I’m not eating bread. And the other day when I was making sandwiches for the girls’ lunches I instinctively scooped out the insides of the hard rolls to make room for the sandwich stuff. I was about to roll that handful of bread into a ball and pop it into my mouth.

I am a mindless bread eater!

Since I have forbid myself from bread this month, I didn’t eat it. I am hoping that I can break this habit altogether, and not do it ever again after February.

But one month may not be long enough. I’m still opening the freakin’ medicine cabinet after three months.

Our habits, our routines, the things we do every single day, make pathways in our brains. These pathways are like marked trails in the woods. If we keep walking on them day after day the traveling is easy. If we stop walking on them for a while, things will slowly start to grow there, making the travel more difficult. If we don’t go back to them at all for a while, they will become so overgrown that we can’t possibly walk on them again.

But how long does it take before the trail is so overgrown that it becomes a part of the woods again?

Sometimes when I’m in the kitchen and I’m in a groove, frying, stirring, chopping, moving around the room, I open up the drawer next to the stove to get a knife.  Then I remember that we don’t keep knives in that drawer any more. The knives have been in the other drawer for about five years now. When I first moved them, I still opened this drawer every single day. But now it only happens on a rare occasion and when it does, I am completely surprised by it.

I’m surprised that after five years the movement is still there in my muscle memory. The trail is still there under the growth.

I know that if I were to move the knives back there right now, it would only be a matter of days before I was walking down that old familiar trail again. I know this, because I have reopened overgrown trails before.

For years I was addicted to cigarettes. I quit many times, and each time it was a trigger that brought me back. One of my triggers was the telephone. I wouldn’t even pick up the phone until I knew where the cigarettes and matches were. I couldn’t have a phone conversation without a cigarette.

After I quit smoking, the pathway was still there. Every time the phone rang I craved a cigarette. Pavlov would be very pleased with himself. This went on for a very long time. But it doesn’t happen any more. Not ever. Phone and cigarette are no longer connected in my brain.
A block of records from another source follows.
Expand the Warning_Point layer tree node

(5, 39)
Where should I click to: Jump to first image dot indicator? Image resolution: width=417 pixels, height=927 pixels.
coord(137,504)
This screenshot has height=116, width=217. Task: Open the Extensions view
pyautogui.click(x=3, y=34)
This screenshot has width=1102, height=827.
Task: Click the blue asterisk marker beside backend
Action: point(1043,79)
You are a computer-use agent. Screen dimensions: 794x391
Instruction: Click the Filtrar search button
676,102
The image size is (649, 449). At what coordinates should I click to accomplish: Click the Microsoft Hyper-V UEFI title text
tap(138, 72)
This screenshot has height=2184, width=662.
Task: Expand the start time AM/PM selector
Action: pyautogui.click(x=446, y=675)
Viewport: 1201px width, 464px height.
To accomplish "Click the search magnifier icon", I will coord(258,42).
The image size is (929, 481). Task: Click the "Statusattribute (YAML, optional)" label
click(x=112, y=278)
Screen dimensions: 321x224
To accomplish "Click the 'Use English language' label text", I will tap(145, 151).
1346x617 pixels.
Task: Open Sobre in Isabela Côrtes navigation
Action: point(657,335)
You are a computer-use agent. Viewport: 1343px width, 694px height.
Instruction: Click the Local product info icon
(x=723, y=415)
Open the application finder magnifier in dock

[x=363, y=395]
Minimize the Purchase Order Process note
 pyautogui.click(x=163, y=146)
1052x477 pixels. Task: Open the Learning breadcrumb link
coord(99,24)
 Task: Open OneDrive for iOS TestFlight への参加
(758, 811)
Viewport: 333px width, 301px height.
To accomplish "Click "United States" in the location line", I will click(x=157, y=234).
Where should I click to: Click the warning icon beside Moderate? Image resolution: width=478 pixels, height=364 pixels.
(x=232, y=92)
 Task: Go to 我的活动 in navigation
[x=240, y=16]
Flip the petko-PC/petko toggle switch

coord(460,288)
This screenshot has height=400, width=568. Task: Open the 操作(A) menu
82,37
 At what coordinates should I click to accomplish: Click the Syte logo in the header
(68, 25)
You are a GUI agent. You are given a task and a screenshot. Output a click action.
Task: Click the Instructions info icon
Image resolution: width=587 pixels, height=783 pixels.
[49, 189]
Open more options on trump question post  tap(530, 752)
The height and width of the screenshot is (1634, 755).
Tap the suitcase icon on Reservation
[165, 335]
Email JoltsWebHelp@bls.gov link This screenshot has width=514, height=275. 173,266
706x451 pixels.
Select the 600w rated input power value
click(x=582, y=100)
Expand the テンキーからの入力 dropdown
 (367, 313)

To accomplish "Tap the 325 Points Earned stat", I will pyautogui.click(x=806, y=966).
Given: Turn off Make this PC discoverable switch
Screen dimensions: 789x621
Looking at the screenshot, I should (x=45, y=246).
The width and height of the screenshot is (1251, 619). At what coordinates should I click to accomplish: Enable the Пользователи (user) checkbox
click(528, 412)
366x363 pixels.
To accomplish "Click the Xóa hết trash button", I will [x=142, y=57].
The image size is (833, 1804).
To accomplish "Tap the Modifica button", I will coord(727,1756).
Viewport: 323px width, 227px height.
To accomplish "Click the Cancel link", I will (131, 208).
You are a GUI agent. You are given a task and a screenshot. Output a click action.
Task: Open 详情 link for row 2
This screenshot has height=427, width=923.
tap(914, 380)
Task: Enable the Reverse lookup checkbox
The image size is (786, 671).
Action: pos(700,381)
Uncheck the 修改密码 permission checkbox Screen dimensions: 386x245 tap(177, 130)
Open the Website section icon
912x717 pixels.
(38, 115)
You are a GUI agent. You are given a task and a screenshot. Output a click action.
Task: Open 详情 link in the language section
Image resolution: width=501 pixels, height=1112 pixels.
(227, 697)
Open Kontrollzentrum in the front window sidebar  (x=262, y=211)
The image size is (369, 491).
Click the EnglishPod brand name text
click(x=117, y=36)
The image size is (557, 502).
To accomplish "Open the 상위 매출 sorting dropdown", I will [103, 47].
That trail is covered over.

Oh, believe me, the trail markers are still there somewhere. I know that I could chop down the growth with a machete some day if I really felt the need to. Because I have done that before. Several times. I really hope I don’t do that again. It took a long time, and a few tries to successfully grow brush on that trail. It wasn’t easy.

And then there are trails that slowly, easily cover themselves over while we aren’t looking.

We bought our house 20 years ago. Any time that anything in the house broke I would always call my dad before I did anything else. I’d seek out his advice or ask him to come over and take a look at it.  For many years after he died I still wanted to call him each time something happened.

The other day when it was 12 degrees outside and we had no heat in the house I didn’t think about calling him.

Later in the day I realized that I hadn’t immediately thought of him. I was a little sad to admit that after ten years this particular trail had been covered over. A broken boiler and a call to my dad are no longer connected in my brain.  But I can look back lovingly, knowing a trail used to be there.  I can turn down another trail that will still get me to fond memories of him.  That took ten years.

Tonight before I go to bed, I hope I can stop in my tracks before brushing my teeth so I don’t open the cabinet door.

But if I forget, if I slip up, I’ll try again tomorrow.